### Exercise goal
Which lines of the entries contain the string "window"? Please find them and copy them.
- - - - -
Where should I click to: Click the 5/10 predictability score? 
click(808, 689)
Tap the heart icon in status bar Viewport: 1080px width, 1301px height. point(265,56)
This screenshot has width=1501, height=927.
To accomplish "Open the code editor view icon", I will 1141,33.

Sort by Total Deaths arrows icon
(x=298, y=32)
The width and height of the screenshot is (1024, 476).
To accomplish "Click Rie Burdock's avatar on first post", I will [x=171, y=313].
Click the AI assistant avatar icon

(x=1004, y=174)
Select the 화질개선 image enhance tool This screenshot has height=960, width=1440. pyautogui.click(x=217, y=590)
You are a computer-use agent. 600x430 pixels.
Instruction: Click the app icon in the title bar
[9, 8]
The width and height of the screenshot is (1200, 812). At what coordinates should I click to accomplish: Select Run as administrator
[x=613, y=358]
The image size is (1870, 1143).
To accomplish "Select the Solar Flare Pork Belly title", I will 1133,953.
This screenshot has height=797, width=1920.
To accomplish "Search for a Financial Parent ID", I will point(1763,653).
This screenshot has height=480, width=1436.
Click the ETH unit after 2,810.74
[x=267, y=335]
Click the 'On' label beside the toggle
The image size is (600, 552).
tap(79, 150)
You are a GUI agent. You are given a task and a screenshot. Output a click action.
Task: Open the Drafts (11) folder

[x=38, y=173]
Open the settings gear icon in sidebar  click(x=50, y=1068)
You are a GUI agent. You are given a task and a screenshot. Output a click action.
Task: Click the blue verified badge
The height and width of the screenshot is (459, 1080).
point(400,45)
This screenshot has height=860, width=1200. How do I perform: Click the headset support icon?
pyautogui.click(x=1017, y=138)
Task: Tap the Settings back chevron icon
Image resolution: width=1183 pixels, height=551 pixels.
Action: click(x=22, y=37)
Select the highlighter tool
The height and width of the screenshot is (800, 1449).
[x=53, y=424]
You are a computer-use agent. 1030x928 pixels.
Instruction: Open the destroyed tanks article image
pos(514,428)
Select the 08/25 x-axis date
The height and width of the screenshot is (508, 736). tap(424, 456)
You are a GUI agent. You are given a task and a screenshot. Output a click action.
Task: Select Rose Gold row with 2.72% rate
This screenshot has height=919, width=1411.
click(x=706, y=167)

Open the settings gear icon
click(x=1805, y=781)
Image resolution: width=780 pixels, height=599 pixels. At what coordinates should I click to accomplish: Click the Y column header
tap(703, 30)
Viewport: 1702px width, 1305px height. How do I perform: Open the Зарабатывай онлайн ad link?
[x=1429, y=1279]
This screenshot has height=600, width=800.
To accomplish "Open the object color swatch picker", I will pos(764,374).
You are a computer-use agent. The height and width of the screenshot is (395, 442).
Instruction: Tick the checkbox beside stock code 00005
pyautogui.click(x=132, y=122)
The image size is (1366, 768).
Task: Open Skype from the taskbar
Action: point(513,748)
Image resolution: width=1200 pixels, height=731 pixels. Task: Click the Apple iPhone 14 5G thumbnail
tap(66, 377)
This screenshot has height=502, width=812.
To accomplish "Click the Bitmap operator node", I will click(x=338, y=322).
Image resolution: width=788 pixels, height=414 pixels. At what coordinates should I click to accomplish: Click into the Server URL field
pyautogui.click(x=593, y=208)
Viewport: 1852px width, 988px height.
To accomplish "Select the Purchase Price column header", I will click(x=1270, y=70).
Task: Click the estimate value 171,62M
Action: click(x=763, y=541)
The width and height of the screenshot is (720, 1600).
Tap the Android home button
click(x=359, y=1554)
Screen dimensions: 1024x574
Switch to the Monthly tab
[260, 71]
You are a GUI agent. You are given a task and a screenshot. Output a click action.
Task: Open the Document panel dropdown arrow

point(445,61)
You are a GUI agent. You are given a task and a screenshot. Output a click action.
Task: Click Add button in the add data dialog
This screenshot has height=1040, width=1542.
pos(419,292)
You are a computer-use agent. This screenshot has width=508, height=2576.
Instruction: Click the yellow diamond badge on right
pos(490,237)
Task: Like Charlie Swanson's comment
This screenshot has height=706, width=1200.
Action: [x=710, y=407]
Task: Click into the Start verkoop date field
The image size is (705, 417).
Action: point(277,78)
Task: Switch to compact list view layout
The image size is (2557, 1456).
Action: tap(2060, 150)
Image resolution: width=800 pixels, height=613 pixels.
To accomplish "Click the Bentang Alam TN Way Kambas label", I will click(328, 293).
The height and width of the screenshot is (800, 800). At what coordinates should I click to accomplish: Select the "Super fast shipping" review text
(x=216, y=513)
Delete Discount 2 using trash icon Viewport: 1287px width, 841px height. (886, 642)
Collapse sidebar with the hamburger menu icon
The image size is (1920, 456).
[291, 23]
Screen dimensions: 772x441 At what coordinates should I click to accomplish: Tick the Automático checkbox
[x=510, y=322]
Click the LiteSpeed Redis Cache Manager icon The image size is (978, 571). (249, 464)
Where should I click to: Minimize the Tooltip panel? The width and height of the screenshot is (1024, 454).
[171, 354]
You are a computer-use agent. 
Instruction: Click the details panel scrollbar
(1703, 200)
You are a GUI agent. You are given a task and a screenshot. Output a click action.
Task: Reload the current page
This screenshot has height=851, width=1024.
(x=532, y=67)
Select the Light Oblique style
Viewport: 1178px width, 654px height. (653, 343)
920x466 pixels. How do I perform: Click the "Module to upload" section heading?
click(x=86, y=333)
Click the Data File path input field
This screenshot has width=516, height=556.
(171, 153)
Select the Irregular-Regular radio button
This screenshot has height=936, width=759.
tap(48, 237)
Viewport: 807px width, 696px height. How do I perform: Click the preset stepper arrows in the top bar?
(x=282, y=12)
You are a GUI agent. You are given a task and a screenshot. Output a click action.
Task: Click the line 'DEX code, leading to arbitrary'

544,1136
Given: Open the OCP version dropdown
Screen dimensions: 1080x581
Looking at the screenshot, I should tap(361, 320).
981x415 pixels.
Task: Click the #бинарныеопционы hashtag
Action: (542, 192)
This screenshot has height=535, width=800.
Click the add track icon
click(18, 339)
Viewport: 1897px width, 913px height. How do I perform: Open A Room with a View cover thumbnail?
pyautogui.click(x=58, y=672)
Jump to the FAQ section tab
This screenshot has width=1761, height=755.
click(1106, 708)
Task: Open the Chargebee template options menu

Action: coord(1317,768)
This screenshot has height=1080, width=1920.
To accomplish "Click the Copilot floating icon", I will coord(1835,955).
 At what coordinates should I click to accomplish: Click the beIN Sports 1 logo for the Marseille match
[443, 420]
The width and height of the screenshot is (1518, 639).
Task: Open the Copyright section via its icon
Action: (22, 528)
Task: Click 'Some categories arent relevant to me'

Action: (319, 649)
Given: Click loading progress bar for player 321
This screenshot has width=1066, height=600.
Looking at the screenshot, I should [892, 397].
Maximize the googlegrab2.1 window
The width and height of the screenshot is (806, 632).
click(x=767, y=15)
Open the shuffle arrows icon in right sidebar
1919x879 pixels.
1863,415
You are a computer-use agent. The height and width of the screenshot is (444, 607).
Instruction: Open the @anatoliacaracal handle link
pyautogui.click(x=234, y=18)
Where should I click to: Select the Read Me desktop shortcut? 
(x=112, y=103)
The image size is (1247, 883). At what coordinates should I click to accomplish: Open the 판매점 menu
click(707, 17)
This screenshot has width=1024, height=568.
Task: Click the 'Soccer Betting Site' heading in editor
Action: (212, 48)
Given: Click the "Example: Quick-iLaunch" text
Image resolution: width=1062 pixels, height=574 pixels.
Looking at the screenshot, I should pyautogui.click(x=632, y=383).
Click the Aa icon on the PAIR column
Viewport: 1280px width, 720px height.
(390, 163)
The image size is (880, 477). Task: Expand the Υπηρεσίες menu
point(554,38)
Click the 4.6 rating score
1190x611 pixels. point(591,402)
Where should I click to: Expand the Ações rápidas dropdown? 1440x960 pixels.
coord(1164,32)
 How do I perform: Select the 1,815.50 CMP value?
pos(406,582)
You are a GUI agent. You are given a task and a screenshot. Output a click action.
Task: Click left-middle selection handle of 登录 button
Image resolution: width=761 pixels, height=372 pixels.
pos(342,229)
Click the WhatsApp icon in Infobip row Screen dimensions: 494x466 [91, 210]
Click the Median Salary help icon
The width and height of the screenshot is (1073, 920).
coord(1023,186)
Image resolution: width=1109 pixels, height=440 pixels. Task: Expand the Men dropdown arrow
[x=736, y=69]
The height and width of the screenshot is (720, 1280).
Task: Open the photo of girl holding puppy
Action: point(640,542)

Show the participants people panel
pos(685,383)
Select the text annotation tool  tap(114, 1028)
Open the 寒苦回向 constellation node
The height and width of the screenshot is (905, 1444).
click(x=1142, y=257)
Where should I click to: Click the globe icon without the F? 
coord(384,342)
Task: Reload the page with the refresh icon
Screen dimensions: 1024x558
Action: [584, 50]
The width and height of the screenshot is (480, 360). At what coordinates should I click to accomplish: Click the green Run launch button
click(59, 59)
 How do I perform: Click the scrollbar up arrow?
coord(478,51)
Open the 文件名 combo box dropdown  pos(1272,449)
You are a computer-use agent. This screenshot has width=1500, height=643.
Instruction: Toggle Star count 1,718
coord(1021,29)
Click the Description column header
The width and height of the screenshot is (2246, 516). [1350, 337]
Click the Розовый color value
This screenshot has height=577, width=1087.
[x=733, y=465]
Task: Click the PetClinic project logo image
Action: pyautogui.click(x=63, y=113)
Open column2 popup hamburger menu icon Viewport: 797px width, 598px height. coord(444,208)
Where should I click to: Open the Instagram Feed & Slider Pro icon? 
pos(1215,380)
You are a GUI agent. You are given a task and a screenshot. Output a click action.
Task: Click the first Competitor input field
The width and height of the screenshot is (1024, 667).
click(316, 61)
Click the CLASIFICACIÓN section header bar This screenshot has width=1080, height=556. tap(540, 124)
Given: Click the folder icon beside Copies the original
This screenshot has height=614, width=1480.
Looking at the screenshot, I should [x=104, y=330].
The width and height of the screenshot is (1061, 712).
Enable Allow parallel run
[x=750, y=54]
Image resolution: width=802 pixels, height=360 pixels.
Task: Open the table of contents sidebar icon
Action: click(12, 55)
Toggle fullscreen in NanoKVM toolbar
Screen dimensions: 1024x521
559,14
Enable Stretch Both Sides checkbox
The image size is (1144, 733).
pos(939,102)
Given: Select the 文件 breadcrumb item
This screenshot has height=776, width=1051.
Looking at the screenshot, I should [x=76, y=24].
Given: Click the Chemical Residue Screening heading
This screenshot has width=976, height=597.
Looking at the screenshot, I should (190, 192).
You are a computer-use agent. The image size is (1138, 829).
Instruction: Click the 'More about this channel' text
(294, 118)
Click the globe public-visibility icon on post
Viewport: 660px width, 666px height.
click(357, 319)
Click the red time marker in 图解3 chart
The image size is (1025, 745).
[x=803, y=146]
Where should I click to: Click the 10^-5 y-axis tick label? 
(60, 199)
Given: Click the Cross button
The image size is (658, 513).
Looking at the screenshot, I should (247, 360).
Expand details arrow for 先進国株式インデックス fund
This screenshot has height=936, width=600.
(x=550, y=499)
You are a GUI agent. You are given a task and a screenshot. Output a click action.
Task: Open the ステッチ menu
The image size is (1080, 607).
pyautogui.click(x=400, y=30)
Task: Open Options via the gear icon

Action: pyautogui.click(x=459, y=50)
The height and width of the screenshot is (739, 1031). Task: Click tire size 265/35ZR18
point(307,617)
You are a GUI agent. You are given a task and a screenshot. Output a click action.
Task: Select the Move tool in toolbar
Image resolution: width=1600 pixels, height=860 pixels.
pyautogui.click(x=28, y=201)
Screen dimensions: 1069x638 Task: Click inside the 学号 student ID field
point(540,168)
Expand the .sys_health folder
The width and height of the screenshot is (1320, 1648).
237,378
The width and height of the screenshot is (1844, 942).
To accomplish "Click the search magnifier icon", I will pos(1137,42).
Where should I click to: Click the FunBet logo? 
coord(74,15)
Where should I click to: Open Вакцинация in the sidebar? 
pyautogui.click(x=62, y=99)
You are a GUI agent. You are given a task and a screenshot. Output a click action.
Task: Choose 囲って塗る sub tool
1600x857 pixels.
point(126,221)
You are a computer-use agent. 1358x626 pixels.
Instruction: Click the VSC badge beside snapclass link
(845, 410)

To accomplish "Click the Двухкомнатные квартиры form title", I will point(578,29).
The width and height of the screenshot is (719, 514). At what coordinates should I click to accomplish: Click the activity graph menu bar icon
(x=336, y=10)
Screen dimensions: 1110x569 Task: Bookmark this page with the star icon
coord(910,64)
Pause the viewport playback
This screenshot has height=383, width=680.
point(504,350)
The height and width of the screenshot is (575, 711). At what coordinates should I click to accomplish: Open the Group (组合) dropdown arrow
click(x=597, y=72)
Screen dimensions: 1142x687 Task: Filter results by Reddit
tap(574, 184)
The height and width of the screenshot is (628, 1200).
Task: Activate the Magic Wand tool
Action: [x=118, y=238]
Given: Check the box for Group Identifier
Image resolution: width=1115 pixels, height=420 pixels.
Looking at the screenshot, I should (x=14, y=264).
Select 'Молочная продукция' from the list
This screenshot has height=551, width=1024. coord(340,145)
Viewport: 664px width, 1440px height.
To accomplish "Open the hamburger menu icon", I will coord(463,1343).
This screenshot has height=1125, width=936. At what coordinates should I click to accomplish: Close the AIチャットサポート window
- - - - -
### Result of this exercise
Maximize the googlegrab2.1 window
This screenshot has height=1125, width=936. At what coordinates should I click to accomplish: Close the AIチャットサポート window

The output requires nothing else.